• _抜粋本文_:
ロボットアニメに限らず、作品の低迷(視聴率・セールス不振)に対し打開策を講じる事。
それまでの作風に良くも悪くも大きな変化をもたらすことになるため賛否両論を呼びやすく、テコ入れの成否は最終的な作品の評価を左右する一因にもなる。そしてテコ入れすら視聴者や読者に受け入れられなかった場合、打ち切りという結果が待つ。
ロボットアニメにおけるテコ入れの主なパターンは以下のものがある。
- 1.新メカ、新キャラクター投入
- 最も多いパターン。関連商品を販売するスポンサーからの要請など商業的理由によるものが大半を占め、後者に関しては作品そのものの雰囲気を変えてしまったケースも。
- 2.ストーリーの大幅変更
- それまでのストーリーの流れを放棄し、大幅にストーリーを変えてしまうパターン。1を行った事により結果時に2が起こるというケースも。
- 3.キャラクターの退場
- 1.2に関連。新キャラクターが登場すると、前のキャラクターが退場(フェードアウト)する。リアルタイムで継続して行うものが該当する。

• _提供データ_:
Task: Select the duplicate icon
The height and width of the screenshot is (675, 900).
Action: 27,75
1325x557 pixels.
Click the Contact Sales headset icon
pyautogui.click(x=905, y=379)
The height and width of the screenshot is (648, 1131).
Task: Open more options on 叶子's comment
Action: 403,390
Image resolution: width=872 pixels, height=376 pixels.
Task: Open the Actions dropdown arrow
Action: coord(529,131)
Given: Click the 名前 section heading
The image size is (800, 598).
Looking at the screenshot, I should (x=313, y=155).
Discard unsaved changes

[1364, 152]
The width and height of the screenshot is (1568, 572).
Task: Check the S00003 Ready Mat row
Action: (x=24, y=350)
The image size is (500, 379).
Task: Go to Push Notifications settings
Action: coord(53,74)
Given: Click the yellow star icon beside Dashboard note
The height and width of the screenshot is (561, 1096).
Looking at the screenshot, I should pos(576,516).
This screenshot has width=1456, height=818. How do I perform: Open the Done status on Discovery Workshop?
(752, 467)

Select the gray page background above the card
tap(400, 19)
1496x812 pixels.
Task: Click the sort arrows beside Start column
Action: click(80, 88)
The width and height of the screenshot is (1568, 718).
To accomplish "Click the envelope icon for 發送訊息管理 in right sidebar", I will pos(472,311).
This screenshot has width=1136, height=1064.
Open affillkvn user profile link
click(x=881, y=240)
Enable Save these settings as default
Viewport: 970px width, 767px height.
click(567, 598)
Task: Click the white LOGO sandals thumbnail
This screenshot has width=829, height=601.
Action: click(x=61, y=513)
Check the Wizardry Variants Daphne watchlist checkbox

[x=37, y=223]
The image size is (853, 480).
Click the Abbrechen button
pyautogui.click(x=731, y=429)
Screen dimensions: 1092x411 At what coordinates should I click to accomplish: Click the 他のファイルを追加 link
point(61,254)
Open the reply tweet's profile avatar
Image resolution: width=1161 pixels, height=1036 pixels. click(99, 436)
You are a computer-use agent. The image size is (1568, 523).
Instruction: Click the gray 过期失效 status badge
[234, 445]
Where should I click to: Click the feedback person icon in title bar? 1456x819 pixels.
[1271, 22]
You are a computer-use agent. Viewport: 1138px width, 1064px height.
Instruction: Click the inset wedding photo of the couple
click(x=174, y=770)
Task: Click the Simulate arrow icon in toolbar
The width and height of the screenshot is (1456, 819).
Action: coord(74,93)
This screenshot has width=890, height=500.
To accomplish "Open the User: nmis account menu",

• _以下の課題_:
A. 一覧にある、「The image size is (853, 480).」を含む行から「point(61,254)」を含む行までを、両端の行も含めて一字も変えずに書き写す。
B. テコ入れについての文章を、示された最後の文の後から書き継ぐ。

• _解答例_:
A.
The image size is (853, 480).
Click the Abbrechen button
pyautogui.click(x=731, y=429)
Screen dimensions: 1092x411 At what coordinates should I click to accomplish: Click the 他のファイルを追加 link
point(61,254)

B.
- 4.スタッフ交代
- それまでのスタッフを更迭、新たなスタッフを投入するパターン。制作の都合上やむなくというケースもあり、上記3つのパターンに対し受動的なテコ入れとも言える。
- また、スタッフの交代そのものが上記の3パターンに繋がる場合も往々にしてある。特に作品の制作の中心に立つ立場である監督が交代すると、制作姿勢や作品そのものに対する理解の程度などが影響して作風や物語の方向性、キャラクターの扱いなどの面で多大な変化が生じ易い傾向にあり、交代の前後で評価の差が生じるケースが多い。(前期、後期で監督が代わってしまう場合等)
主なテコ入れ作品編集
- 勇者ライディーン
- 前半のオカルト路線が視聴者に受け入れられなかったことや放送局サイドのクレームを招くなどして、当初の監督であった富野喜幸(現・富野由悠季)が降板。替わって長浜忠夫が監督へ就任し、親子の絆を軸にした大河ドラマ路線に転換して人気回復。
- UFOロボ グレンダイザー
- 放送開始から1年経過という段階で主人公であるデューク・フリードの妹グレース・マリア・フリードが登場。
- 本来のヒロインである牧葉ひかる、恋愛イベント(らしきもの)が用意された兜甲児など、キャラクターのバランスを激変させることになる。
- 合身戦隊メカンダーロボ
- 当初、メカンダーロボ本体は「ロボットにコクピットがパイルダーオン」というギミックしか持たない(変形・合体機構非搭載の)ロボットであった。
- ところが、物語中盤で「ロボ本体に縮小・巨大化機構搭載」「ロボ本体を複数のパーツに分解してそれぞれ戦闘機と合体させ、戦闘時にロボパーツ分離・巨大化合体させる」というテコ入れが発生。明らかにスポンサー・ブルマァク主導のものであったが、この僅か2ヵ月後にブルマァクは倒産の憂き目に遭ってしまった。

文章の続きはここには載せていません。